Classes can interchange methods and fields without affecting the classes that use them.
Language support of UAP?
Sadly, few languages (that I know) support UAP fully.
JAVA
Java does not support UAP, either a class has a field or bean properties. (getter/setter).
public class Employee{
private String m_name;
public String getName() {
return m_name;
}public void setName(String name) {
return m_name;
}}
C#
C# does not fully support UAP, but fields & properties are partially indistinguishable. Here are the short comings:
- interfaces can not contain fields, only properties. [ propName {get;set;} vs fieldname; ]

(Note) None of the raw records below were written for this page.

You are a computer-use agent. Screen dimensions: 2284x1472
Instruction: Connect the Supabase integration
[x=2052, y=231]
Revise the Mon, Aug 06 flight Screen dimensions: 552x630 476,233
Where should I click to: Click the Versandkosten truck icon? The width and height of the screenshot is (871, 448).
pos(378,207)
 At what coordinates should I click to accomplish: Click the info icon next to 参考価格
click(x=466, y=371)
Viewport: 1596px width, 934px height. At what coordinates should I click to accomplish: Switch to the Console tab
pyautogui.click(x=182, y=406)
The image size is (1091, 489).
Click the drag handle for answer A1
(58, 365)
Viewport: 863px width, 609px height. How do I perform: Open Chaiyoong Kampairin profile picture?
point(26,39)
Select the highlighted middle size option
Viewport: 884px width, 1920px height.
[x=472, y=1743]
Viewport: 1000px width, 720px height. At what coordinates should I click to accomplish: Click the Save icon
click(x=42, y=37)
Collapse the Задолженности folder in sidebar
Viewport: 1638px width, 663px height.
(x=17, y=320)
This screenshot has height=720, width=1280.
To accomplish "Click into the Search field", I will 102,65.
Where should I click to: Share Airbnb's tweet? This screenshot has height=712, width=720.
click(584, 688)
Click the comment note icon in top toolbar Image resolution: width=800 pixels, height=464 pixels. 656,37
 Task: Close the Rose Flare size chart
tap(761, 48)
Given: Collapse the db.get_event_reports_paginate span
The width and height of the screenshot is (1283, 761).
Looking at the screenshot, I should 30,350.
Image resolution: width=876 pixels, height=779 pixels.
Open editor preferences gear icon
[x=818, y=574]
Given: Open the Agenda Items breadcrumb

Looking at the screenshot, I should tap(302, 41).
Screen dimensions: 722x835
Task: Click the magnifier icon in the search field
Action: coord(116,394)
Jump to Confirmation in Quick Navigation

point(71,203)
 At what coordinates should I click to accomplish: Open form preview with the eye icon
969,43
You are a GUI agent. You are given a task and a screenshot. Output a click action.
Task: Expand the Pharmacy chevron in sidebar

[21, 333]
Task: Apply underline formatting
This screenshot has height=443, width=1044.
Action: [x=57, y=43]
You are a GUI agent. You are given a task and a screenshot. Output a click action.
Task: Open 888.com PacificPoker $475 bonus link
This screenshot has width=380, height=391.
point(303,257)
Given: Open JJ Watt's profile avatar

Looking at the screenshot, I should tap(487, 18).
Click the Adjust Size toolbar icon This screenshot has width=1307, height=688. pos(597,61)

- fields can be passed by ref or out but not properties (see example project)
class Program
{
static void Main(string[] args)
{
var e = new Employee();
e.Name = "Alan Huffman";PrintRef(ref e.Name);
var e2 = new EmployeeProp();
e2.Name = "John Dobson";// COMPILATION ERROR
// can not pass a property by reference
PrintRef(ref e2.Name); // *** Compilation errorpublic static void PrintRef(ref String str){
Console.WriteLine(str);
}
}
public interface IEmployee
{
String Name;// if we change the field into a property, we get an error on Employee class below
String Name {get;set;}
}public class Employee : IEmployee
// if the interface defines a property and we try to implement w/ a field
public String Name;
}
public class EmployeeProp : IEmployee
{
public string Name { get; set; }
}
SCALA
SCALA does support UAP, essentially providing abstraction at a language / syntactic level.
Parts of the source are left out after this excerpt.